* [What you are asked to do]
The answer must match the listing exactly, with every line written out again.

START Source material

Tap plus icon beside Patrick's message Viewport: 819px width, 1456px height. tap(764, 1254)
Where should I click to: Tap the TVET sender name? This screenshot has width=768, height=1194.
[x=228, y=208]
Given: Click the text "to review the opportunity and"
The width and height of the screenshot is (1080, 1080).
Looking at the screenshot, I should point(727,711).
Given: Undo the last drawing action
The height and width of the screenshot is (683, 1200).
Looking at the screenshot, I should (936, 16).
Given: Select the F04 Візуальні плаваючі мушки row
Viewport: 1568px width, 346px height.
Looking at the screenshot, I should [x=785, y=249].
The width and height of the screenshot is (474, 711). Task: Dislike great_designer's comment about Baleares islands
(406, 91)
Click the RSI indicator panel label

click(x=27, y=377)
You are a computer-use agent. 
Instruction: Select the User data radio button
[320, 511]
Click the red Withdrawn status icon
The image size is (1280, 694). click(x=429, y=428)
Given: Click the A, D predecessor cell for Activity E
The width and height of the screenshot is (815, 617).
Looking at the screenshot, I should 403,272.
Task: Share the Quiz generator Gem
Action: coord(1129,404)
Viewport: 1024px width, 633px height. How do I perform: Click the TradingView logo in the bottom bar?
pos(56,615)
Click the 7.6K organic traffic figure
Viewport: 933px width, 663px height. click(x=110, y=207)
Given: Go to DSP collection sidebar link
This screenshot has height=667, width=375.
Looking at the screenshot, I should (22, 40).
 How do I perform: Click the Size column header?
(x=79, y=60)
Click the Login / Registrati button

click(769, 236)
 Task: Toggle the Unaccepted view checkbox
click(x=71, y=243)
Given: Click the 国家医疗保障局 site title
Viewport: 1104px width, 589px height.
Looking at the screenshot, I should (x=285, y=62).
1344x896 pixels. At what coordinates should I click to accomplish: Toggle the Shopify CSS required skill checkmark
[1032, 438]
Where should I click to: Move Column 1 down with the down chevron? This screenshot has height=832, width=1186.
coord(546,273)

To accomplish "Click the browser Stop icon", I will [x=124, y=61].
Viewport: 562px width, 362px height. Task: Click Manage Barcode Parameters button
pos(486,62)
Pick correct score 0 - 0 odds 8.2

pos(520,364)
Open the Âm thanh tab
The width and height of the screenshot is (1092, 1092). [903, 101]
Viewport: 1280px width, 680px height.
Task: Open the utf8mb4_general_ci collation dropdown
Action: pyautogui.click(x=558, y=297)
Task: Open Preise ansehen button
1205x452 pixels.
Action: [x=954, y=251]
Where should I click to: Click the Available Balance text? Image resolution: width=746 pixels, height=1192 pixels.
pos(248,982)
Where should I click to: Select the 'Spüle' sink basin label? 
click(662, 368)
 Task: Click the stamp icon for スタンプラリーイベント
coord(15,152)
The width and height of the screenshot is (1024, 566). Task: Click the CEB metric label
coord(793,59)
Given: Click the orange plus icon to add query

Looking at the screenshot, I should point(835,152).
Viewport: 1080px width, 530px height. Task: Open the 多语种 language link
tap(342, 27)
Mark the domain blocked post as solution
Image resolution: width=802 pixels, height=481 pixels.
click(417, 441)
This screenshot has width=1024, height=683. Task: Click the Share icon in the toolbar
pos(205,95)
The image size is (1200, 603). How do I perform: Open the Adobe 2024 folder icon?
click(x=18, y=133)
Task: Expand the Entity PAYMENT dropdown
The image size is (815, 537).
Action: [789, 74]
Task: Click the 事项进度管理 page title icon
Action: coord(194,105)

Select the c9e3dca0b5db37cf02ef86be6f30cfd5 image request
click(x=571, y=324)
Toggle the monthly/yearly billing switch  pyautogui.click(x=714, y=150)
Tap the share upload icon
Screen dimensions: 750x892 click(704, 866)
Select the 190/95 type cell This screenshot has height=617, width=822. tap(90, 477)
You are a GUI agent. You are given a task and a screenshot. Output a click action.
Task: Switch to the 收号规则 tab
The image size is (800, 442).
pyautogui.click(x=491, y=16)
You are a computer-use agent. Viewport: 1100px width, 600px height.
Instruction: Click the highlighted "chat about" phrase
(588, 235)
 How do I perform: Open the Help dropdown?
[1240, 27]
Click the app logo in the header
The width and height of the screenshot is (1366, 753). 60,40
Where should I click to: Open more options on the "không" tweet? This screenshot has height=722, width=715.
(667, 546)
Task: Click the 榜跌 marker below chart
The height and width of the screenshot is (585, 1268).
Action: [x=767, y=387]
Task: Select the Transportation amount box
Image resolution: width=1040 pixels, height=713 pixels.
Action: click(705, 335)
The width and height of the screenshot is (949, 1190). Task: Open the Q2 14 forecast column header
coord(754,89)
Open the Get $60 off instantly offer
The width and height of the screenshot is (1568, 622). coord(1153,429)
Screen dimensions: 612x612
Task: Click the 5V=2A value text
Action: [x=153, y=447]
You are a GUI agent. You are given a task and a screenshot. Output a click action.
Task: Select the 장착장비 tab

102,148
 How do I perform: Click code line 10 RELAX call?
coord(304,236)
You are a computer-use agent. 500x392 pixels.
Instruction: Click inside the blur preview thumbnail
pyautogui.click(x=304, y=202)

END Source material

* [Output below]
Tap plus icon beside Patrick's message Viewport: 819px width, 1456px height. tap(764, 1254)
Where should I click to: Tap the TVET sender name? This screenshot has width=768, height=1194.
[x=228, y=208]
Given: Click the text "to review the opportunity and"
The width and height of the screenshot is (1080, 1080).
Looking at the screenshot, I should point(727,711).
Given: Undo the last drawing action
The height and width of the screenshot is (683, 1200).
Looking at the screenshot, I should (936, 16).
Given: Select the F04 Візуальні плаваючі мушки row
Viewport: 1568px width, 346px height.
Looking at the screenshot, I should [x=785, y=249].
The width and height of the screenshot is (474, 711). Task: Dislike great_designer's comment about Baleares islands
(406, 91)
Click the RSI indicator panel label

click(x=27, y=377)
You are a computer-use agent. 
Instruction: Select the User data radio button
[320, 511]
Click the red Withdrawn status icon
The image size is (1280, 694). click(x=429, y=428)
Given: Click the A, D predecessor cell for Activity E
The width and height of the screenshot is (815, 617).
Looking at the screenshot, I should 403,272.
Task: Share the Quiz generator Gem
Action: coord(1129,404)
Viewport: 1024px width, 633px height. How do I perform: Click the TradingView logo in the bottom bar?
pos(56,615)
Click the 7.6K organic traffic figure
Viewport: 933px width, 663px height. click(x=110, y=207)
Given: Go to DSP collection sidebar link
This screenshot has height=667, width=375.
Looking at the screenshot, I should (22, 40).
 How do I perform: Click the Size column header?
(x=79, y=60)
Click the Login / Registrati button

click(769, 236)
 Task: Toggle the Unaccepted view checkbox
click(x=71, y=243)
Given: Click the 国家医疗保障局 site title
Viewport: 1104px width, 589px height.
Looking at the screenshot, I should (x=285, y=62).
1344x896 pixels. At what coordinates should I click to accomplish: Toggle the Shopify CSS required skill checkmark
[1032, 438]
Where should I click to: Move Column 1 down with the down chevron? This screenshot has height=832, width=1186.
coord(546,273)

To accomplish "Click the browser Stop icon", I will [x=124, y=61].
Viewport: 562px width, 362px height. Task: Click Manage Barcode Parameters button
pos(486,62)
Pick correct score 0 - 0 odds 8.2

pos(520,364)
Open the Âm thanh tab
The width and height of the screenshot is (1092, 1092). [903, 101]
Viewport: 1280px width, 680px height.
Task: Open the utf8mb4_general_ci collation dropdown
Action: pyautogui.click(x=558, y=297)
Task: Open Preise ansehen button
1205x452 pixels.
Action: [x=954, y=251]
Where should I click to: Click the Available Balance text? Image resolution: width=746 pixels, height=1192 pixels.
pos(248,982)
Where should I click to: Select the 'Spüle' sink basin label? 
click(662, 368)
 Task: Click the stamp icon for スタンプラリーイベント
coord(15,152)
The width and height of the screenshot is (1024, 566). Task: Click the CEB metric label
coord(793,59)
Given: Click the orange plus icon to add query

Looking at the screenshot, I should point(835,152).
Viewport: 1080px width, 530px height. Task: Open the 多语种 language link
tap(342, 27)
Mark the domain blocked post as solution
Image resolution: width=802 pixels, height=481 pixels.
click(417, 441)
This screenshot has width=1024, height=683. Task: Click the Share icon in the toolbar
pos(205,95)
The image size is (1200, 603). How do I perform: Open the Adobe 2024 folder icon?
click(x=18, y=133)
Task: Expand the Entity PAYMENT dropdown
The image size is (815, 537).
Action: [789, 74]
Task: Click the 事项进度管理 page title icon
Action: coord(194,105)

Select the c9e3dca0b5db37cf02ef86be6f30cfd5 image request
click(x=571, y=324)
Toggle the monthly/yearly billing switch  pyautogui.click(x=714, y=150)
Tap the share upload icon
Screen dimensions: 750x892 click(704, 866)
Select the 190/95 type cell This screenshot has height=617, width=822. tap(90, 477)
You are a GUI agent. You are given a task and a screenshot. Output a click action.
Task: Switch to the 收号规则 tab
The image size is (800, 442).
pyautogui.click(x=491, y=16)
You are a computer-use agent. Viewport: 1100px width, 600px height.
Instruction: Click the highlighted "chat about" phrase
(588, 235)
 How do I perform: Open the Help dropdown?
[1240, 27]
Click the app logo in the header
The width and height of the screenshot is (1366, 753). 60,40
Where should I click to: Open more options on the "không" tweet? This screenshot has height=722, width=715.
(667, 546)
Task: Click the 榜跌 marker below chart
The height and width of the screenshot is (585, 1268).
Action: [x=767, y=387]
Task: Select the Transportation amount box
Image resolution: width=1040 pixels, height=713 pixels.
Action: click(705, 335)
The width and height of the screenshot is (949, 1190). Task: Open the Q2 14 forecast column header
coord(754,89)
Open the Get $60 off instantly offer
The width and height of the screenshot is (1568, 622). coord(1153,429)
Screen dimensions: 612x612
Task: Click the 5V=2A value text
Action: [x=153, y=447]
You are a GUI agent. You are given a task and a screenshot. Output a click action.
Task: Select the 장착장비 tab

102,148
 How do I perform: Click code line 10 RELAX call?
coord(304,236)
You are a computer-use agent. 500x392 pixels.
Instruction: Click inside the blur preview thumbnail
pyautogui.click(x=304, y=202)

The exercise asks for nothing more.